BARRY Reeves has been showing poultry at agricultural shows for the past 40 years or so.
Mr Reeves, current president of the Grafton Poultry Club, won quite a few awards at this year's Grafton Show.
His poultry placed in the Soft Feather Bantam.
He also has the breeding pair of the show with his Langshans, and he won first for the Soft Feather Large Australorp.
"It's a good hobby," he said of breeding poultry for agricultural shows.
"You don't make money.
"It's the prestige, trying to have the highest quality poultry.
"I'm getting a bit over showing chooks, though."
The first bird he ever showed was a white leghorn, which Mr Reeves has had a lot of success with over his years showing poultry at agricultural shows.

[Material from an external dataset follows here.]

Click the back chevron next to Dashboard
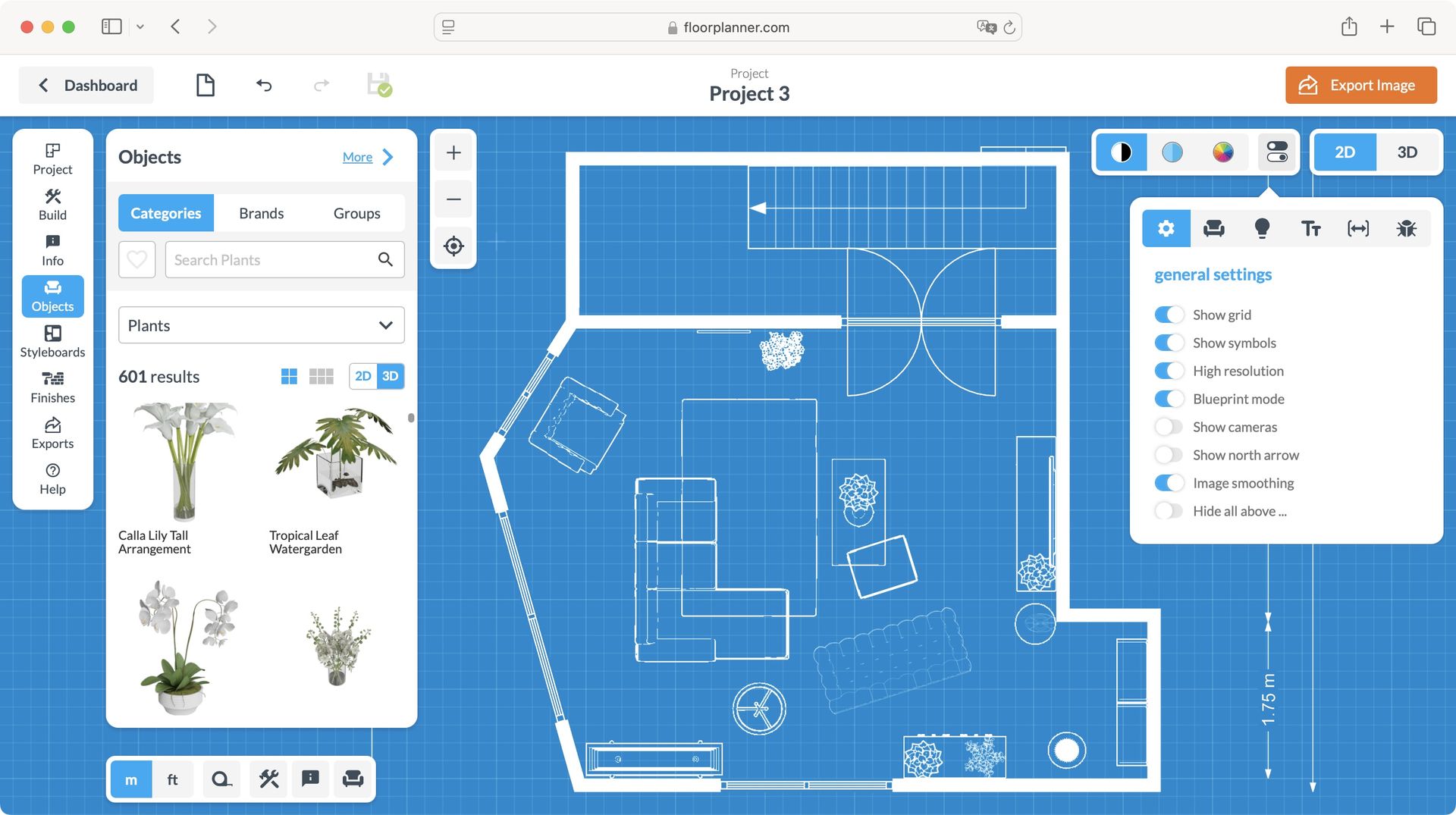1456x815 pixels. 43,85
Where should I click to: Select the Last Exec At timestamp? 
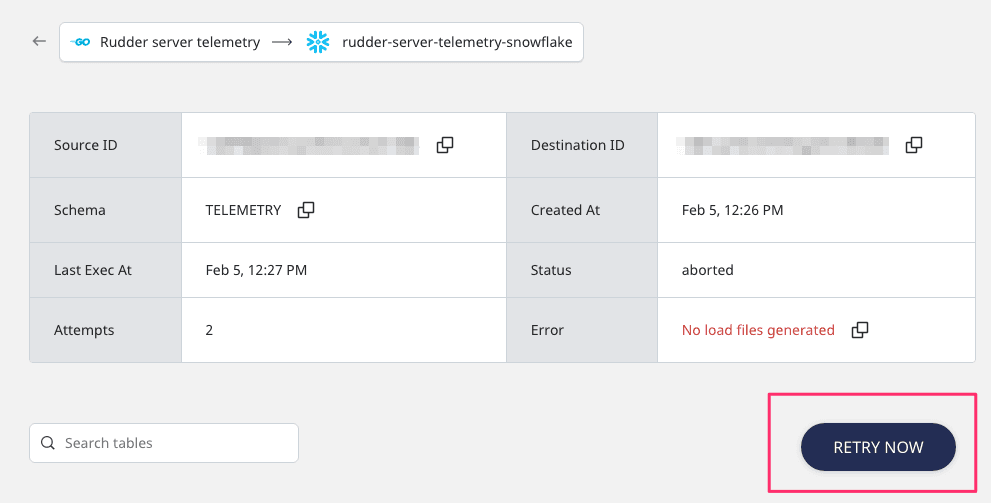(256, 270)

Produce entries strong despite a dry season
THE chief steward of the Farm and Produce building is impressed by this year's entries, despite the dry season.
Ian McGaw , the chief steward, has been working at the Grafton Show for the past 42 years, and has recently become a life-long member.
"I usually grow, but it's been too dry this year," he said.
According to him, the best features of the Farm and Produce building , according to Mr McGaw, were the sculptures made out of pumpkins, submitted by Grafton Aged Care Home.
He was also keen to point out the vegetable sculptures that had been created by people with disabilities in the MyLife Program.
Mr McGaw is no stranger to agricultural shows, having been a part of the Royal Easter Show Committee for 36 years.
"I've been doing this for a number of years," he said.
Throughout the Farm and Produce building were displays showing the history of the show.
"We've got trophies going back to the 1940s here today," Mr McGaw said.
The co-chair of the Farm and Produce building, Margaret Pocock, had been instrumental in the organisation of the area's exhibits.